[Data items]
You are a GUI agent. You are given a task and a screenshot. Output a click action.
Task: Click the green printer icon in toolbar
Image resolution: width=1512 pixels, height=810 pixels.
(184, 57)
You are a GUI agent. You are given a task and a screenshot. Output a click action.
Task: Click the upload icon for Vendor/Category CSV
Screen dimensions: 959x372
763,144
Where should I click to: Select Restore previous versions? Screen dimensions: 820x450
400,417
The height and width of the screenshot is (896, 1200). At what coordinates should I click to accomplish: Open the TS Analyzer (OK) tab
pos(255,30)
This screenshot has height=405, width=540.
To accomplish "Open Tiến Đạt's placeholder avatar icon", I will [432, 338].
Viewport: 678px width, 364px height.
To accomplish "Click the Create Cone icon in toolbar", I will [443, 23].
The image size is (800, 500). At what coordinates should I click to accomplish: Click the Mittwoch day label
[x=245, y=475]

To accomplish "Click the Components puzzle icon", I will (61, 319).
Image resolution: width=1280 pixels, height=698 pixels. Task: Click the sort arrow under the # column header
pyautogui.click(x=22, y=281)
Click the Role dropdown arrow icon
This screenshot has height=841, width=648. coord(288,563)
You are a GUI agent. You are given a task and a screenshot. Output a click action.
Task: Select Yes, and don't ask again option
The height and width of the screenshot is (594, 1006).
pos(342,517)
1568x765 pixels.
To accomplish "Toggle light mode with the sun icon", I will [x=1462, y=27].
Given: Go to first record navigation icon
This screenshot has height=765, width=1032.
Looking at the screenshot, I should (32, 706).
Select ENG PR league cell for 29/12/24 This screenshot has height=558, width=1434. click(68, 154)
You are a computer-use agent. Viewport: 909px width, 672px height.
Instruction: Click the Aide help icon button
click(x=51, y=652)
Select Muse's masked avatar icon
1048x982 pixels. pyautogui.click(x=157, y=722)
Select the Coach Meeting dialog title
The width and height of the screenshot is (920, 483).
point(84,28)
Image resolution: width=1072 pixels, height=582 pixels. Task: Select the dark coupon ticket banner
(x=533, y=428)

What the task asks | The answer must be the full data, repeated word for word.

Output for this exercise |
You are a GUI agent. You are given a task and a screenshot. Output a click action.
Task: Click the green printer icon in toolbar
Image resolution: width=1512 pixels, height=810 pixels.
(184, 57)
You are a GUI agent. You are given a task and a screenshot. Output a click action.
Task: Click the upload icon for Vendor/Category CSV
Screen dimensions: 959x372
763,144
Where should I click to: Select Restore previous versions? Screen dimensions: 820x450
400,417
The height and width of the screenshot is (896, 1200). At what coordinates should I click to accomplish: Open the TS Analyzer (OK) tab
pos(255,30)
This screenshot has height=405, width=540.
To accomplish "Open Tiến Đạt's placeholder avatar icon", I will [432, 338].
Viewport: 678px width, 364px height.
To accomplish "Click the Create Cone icon in toolbar", I will [443, 23].
The image size is (800, 500). At what coordinates should I click to accomplish: Click the Mittwoch day label
[x=245, y=475]

To accomplish "Click the Components puzzle icon", I will (61, 319).
Image resolution: width=1280 pixels, height=698 pixels. Task: Click the sort arrow under the # column header
pyautogui.click(x=22, y=281)
Click the Role dropdown arrow icon
This screenshot has height=841, width=648. coord(288,563)
You are a GUI agent. You are given a task and a screenshot. Output a click action.
Task: Select Yes, and don't ask again option
The height and width of the screenshot is (594, 1006).
pos(342,517)
1568x765 pixels.
To accomplish "Toggle light mode with the sun icon", I will [x=1462, y=27].
Given: Go to first record navigation icon
This screenshot has height=765, width=1032.
Looking at the screenshot, I should (32, 706).
Select ENG PR league cell for 29/12/24 This screenshot has height=558, width=1434. click(68, 154)
You are a computer-use agent. Viewport: 909px width, 672px height.
Instruction: Click the Aide help icon button
click(x=51, y=652)
Select Muse's masked avatar icon
1048x982 pixels. pyautogui.click(x=157, y=722)
Select the Coach Meeting dialog title
The width and height of the screenshot is (920, 483).
point(84,28)
Image resolution: width=1072 pixels, height=582 pixels. Task: Select the dark coupon ticket banner
(x=533, y=428)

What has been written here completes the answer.